120 suitcases

Actually, seventy suitcases were delivered to my church last week, but as the days went by, word of mouth by people who enjoy a good story, nudged the number closer to 120.

The minister found a call on his answering machine from a woman in the church that she was leaving town rather unexpectedly and that seventy suitcases would be delivered to the church the next day. Not, “would it be okay?” no, just “they’re being delivered.”

Panic set in. There really is no room in the tiny church to deal with 70 suitcases. A plea went out by e-mail for people to drop everything they were doing, if possible, and get over to church to begin sorting. Everybody was told if they did so, they could leave with four empty suitcases. LOL.

I spent Saturday afternoon with four other people and we were the second fleet of volunteers. By the time I left there was plenty left to do for the next batch of people early the next week.The suitcases were locked, so one of the volunteer’s job was to cut off the locks. We set up five large tables and began sorting through used clothing, unused new clothing, shoes,handbags and other items all with the store tags on them, collectible teddy bears, memorabilia  of a certain pop star from an earlier era, brand new children’s books, children’s movies, Harry Potter, Beatrix Potter, books about faeries, books about gardening, a small fortune in spare change, old family photographs, old letters, and on and on.
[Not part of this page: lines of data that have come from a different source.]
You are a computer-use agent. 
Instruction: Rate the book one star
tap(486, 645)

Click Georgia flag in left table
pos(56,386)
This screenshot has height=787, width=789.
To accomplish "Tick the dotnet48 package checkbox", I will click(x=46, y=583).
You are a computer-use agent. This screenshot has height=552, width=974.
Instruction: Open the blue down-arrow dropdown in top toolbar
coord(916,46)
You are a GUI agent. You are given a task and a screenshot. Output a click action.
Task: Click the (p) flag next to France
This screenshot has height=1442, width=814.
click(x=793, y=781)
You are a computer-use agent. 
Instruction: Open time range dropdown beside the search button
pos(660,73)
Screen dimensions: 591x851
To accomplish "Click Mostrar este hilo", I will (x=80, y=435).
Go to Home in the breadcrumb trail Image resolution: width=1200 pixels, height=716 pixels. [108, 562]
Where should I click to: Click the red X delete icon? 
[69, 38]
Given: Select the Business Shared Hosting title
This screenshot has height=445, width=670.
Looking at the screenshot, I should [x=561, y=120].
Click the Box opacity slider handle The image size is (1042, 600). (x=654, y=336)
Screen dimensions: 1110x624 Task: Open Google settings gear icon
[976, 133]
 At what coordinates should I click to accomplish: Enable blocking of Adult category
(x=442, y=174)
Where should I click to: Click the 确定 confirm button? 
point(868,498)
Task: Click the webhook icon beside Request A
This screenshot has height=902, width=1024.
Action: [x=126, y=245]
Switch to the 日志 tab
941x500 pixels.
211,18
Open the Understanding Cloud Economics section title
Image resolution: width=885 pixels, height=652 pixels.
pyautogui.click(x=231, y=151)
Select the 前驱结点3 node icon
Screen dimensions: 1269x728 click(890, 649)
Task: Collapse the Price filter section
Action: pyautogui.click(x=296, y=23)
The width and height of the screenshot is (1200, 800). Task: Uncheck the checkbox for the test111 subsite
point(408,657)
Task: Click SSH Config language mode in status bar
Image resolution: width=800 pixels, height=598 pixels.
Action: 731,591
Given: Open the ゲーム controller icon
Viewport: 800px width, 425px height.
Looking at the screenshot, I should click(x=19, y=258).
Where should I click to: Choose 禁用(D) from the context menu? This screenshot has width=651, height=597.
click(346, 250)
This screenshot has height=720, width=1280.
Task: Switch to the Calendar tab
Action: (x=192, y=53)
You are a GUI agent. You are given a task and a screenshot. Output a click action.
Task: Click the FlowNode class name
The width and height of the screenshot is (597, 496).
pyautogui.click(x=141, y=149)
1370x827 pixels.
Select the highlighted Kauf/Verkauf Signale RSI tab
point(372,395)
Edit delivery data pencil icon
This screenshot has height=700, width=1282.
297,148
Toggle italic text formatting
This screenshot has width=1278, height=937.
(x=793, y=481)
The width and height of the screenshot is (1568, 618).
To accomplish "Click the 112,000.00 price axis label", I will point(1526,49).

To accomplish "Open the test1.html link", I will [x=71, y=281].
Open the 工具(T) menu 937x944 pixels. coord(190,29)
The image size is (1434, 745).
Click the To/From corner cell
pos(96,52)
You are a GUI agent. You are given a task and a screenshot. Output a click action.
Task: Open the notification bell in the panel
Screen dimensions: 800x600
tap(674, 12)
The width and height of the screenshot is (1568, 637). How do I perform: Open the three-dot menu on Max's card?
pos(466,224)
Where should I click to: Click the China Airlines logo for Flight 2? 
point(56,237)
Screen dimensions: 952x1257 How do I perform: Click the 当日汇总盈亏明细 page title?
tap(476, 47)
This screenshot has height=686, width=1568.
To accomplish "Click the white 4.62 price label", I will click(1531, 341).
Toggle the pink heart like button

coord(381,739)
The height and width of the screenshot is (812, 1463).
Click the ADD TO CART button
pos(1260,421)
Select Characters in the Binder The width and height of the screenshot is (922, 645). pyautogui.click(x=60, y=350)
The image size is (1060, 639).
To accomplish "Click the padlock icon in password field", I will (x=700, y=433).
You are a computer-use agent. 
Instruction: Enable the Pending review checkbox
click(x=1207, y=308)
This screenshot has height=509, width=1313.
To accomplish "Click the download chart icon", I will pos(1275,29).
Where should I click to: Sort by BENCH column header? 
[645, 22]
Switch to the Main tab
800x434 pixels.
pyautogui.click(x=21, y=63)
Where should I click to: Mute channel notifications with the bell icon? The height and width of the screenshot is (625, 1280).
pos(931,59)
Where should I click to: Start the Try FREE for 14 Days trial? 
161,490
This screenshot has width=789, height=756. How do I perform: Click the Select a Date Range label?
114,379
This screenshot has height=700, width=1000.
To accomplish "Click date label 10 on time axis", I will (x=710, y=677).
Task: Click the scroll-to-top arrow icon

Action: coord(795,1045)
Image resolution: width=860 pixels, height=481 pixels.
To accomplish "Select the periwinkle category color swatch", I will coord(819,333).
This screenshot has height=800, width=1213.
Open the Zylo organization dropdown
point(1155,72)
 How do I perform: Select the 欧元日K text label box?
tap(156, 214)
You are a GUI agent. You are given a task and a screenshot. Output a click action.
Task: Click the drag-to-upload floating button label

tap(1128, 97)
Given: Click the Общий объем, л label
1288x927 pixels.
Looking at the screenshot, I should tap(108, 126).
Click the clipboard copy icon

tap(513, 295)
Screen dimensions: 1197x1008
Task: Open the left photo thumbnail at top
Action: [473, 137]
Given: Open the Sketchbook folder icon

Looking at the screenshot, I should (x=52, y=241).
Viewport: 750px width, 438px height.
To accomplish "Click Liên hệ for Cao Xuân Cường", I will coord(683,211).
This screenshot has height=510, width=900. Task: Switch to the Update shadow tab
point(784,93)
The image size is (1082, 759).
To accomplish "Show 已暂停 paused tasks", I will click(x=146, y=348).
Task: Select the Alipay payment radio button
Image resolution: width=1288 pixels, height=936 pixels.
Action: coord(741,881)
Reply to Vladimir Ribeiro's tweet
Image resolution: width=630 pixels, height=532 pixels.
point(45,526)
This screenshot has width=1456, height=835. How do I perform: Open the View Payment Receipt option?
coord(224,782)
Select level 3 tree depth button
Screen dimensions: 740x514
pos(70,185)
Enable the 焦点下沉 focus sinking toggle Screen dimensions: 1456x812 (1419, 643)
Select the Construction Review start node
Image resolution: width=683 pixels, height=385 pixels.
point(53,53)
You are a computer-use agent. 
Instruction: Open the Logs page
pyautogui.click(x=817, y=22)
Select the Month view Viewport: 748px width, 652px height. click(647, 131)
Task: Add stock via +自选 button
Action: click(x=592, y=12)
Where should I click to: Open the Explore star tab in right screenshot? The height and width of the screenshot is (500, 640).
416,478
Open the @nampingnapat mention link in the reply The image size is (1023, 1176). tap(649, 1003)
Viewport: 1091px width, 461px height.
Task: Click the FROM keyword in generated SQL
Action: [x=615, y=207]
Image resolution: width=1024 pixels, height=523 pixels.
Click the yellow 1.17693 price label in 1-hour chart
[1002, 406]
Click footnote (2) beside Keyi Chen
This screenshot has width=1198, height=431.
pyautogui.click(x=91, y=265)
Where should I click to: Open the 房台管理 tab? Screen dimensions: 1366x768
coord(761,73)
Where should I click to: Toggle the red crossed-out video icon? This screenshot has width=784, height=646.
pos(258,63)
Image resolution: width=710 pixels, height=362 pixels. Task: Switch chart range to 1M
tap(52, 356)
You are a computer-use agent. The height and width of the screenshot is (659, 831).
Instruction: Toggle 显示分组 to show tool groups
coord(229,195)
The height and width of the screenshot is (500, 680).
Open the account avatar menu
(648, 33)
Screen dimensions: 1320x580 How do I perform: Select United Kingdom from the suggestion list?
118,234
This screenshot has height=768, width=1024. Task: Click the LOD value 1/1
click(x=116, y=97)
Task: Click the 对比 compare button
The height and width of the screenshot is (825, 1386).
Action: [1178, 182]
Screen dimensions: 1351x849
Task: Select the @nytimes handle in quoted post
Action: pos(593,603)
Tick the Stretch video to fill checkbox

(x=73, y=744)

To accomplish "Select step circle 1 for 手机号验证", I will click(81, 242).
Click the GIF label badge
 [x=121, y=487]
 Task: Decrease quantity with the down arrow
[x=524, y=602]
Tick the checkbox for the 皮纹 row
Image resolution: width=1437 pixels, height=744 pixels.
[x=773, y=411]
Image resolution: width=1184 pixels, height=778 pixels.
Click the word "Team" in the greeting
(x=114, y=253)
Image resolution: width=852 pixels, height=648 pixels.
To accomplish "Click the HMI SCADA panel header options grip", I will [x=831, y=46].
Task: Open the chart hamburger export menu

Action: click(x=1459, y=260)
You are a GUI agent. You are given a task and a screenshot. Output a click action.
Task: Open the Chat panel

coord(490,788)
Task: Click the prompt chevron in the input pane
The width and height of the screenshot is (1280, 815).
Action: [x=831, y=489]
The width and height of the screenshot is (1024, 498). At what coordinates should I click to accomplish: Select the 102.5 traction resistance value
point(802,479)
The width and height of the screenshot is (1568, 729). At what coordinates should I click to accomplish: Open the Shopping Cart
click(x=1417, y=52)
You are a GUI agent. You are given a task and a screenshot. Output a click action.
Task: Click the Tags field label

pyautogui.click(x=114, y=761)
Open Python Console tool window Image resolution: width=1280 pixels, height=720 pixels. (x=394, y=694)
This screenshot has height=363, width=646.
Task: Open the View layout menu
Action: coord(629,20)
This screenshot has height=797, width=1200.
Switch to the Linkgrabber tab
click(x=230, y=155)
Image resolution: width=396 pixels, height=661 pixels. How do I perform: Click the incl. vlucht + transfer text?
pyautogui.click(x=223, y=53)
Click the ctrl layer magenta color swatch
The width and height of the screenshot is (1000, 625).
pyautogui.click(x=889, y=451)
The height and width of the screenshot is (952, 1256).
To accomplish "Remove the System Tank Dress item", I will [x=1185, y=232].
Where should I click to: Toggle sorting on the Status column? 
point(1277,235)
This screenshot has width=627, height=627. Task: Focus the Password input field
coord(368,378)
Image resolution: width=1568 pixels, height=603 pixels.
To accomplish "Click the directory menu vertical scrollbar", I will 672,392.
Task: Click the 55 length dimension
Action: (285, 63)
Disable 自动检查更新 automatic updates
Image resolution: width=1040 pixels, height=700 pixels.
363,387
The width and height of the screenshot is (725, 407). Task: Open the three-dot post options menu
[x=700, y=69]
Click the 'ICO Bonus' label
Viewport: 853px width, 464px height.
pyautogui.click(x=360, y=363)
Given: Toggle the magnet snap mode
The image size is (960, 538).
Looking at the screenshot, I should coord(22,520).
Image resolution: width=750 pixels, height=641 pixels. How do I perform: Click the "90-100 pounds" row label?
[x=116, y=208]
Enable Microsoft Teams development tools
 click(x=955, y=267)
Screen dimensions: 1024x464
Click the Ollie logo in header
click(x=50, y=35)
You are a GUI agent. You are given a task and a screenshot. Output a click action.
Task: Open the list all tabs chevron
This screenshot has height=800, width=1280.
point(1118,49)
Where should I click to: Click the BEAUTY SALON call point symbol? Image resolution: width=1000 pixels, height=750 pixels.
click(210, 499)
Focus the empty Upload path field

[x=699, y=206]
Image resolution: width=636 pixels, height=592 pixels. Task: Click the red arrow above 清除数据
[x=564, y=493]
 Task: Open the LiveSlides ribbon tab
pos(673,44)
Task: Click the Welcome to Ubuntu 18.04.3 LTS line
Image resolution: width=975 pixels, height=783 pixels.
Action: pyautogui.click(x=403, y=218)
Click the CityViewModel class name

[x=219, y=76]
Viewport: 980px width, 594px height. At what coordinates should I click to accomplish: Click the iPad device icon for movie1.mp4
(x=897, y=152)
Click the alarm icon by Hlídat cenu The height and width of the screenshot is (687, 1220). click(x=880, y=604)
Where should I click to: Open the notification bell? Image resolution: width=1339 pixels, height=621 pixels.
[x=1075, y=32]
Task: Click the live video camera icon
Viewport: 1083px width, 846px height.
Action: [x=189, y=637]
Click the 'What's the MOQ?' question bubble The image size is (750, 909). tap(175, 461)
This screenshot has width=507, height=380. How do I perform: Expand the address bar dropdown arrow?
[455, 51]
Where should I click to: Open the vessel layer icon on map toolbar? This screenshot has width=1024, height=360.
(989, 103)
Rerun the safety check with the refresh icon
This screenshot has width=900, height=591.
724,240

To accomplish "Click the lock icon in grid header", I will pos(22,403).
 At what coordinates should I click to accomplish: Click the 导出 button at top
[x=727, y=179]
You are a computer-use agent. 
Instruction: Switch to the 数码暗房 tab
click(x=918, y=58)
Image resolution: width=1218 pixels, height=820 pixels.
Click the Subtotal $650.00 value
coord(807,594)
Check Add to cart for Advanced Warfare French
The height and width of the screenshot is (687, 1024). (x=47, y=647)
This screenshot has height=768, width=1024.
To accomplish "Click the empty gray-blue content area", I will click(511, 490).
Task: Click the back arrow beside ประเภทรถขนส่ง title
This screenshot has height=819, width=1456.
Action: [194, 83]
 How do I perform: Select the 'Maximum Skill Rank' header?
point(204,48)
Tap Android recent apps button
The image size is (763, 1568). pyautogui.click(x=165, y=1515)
We were, of course, sorting through someone’s life, and given a glimpse into its more poignant aspects. As it turned out, I knew the owner of the suitcase from my work. She lived alone, and, as far as I am aware, never married. Whenever I saw her leaving work or coming to work, she dragged a suitcase. Occasionally she wore earmuffs, even in summer, and I suspect that they offered her some sort of protection against voices. If people didn’t know “Mary” they might not be inclined to talk to her because of all her oddities, but in fact, she was pretty smart and articulate, and, she held down a responsible job. But, the price of being different was loneliness, and Mary was terribly isolated, which made her oddities more pronounced than they otherwise might have been. Her life, her many obsessions, were there in the suitcases.

There would have been no one for Mary to to turn to when it was time to clean out her apartment, so Mary did the church a favor. She simply picked up the phone and announced “suitcases are coming.” The minister had initially wanted to divert the taxi cab for a drop off at one of the local charities, but when the head of the bazaar committee got wind of this, she said, “Absolutely not! We’ve got a bazaar coming up in October. We’ll call in the troops.”

Mary, through her generosity and quirkiness, has organized the bazaar for us, and will ensure that a tidy some of money is raised. We hardly need any more donations.

God Bless you, Mary. Good luck in your new home.

Bless you, Doris Lessing

Thanks to Beyond Meds for bringing to our attention Doris Lessing’s thoughts on schizophrenia. “So, craziness is not as far away as we’d like to think,” and she goes on further in the article to give her thoughts about loneliness bringing on craziness and how what we call Alzheimers and dementia might be linked to the loneliness of old age.

My mother started to develop signs of dementia about the same time that Chris began developing signs of dementia praecox (schizophrenia). I don’t know what really caused this, we tend to think of it as something that just happens in old age, but I do know that it began to develop around the time that my parents decided it was time to move back to Canada from Florida to be closer to my sister. The timing of this has convinced me to avoid making any life-changing decisions involving moving great distances when I am that old. My mother was a very intelligent woman and she was panicked by dementia. But, it was noticeable that she would “rise to the occasion” as my father would say, when they had company. She otherwise would spend many lonely hours in a house and a town she didn’t know or care for, humming to herself. For a while, she could still win at bridge.

My sisters and I wanted my father to get a break from being a twenty-four hour caregiver, so we tried to persuade my mother to check out an activities program at the local hospital. She sensed something was wrong as we drove into the parking lot. She started to curse under her breath that there was no way in hell she was going to go to a “program.” Miraculously, she pulled herself together on the tour on the five pin bowling room and the art therapy class. You would never know she had problems by the way she asked appropriate questions and professed great admiration for the set-up. She thanked the staff very nicely and then went home and refused to go back.

We once left Chris by himself for a week when my husband and I were both on business travel. This was at a time when he seemed to be well enough for us to chance it. When I got home, he was acting really strange He had drawn all the blinds and was talking gibberish and acting “spooked.” This took a few weeks to work its way through. It was enough to convince me that being alone, being abandoned, is the almost worst thing that can happen to someone.